→ **Instructions to follow**: Using the listing below, select the lines with the word "toolbar" and copy them.

→ **Study material**:
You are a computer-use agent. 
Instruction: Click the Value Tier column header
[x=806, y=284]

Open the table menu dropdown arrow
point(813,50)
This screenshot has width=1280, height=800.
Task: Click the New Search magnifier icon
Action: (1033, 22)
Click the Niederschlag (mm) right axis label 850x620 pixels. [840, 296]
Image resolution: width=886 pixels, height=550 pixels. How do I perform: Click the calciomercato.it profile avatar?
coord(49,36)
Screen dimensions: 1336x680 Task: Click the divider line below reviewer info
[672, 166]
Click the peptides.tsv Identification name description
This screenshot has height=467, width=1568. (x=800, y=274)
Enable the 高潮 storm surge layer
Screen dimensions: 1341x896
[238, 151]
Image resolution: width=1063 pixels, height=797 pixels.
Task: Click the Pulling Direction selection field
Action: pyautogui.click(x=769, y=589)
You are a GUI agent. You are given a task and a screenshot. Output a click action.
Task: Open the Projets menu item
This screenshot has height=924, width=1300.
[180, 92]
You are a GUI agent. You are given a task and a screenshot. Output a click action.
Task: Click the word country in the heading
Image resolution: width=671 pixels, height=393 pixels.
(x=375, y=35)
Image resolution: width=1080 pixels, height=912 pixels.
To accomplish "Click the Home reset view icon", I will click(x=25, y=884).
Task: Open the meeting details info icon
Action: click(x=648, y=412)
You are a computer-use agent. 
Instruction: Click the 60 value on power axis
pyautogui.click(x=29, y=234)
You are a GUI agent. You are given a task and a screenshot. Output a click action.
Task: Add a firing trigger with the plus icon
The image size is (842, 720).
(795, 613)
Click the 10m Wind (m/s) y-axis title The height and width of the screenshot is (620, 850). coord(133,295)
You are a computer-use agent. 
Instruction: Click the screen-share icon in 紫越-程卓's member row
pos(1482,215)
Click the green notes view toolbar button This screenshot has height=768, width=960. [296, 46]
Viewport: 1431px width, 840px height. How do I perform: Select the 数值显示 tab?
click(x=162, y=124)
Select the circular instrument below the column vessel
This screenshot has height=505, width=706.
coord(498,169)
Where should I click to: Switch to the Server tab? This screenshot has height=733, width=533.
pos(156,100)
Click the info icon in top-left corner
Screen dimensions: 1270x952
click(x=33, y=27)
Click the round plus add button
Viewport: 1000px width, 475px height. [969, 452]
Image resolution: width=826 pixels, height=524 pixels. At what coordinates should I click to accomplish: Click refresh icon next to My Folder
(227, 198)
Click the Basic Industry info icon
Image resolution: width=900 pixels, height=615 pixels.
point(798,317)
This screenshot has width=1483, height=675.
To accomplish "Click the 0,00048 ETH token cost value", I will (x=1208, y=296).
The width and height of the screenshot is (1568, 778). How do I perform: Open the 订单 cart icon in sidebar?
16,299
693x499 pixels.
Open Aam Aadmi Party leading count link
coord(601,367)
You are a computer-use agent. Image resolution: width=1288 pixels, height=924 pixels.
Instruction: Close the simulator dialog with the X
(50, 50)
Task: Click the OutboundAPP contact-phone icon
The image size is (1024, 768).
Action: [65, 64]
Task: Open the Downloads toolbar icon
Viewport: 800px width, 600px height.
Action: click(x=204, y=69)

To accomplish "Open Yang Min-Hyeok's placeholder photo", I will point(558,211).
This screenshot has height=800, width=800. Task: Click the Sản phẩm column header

→ **Solution for this task**:
Click the green notes view toolbar button This screenshot has height=768, width=960. [296, 46]
Task: Open the Downloads toolbar icon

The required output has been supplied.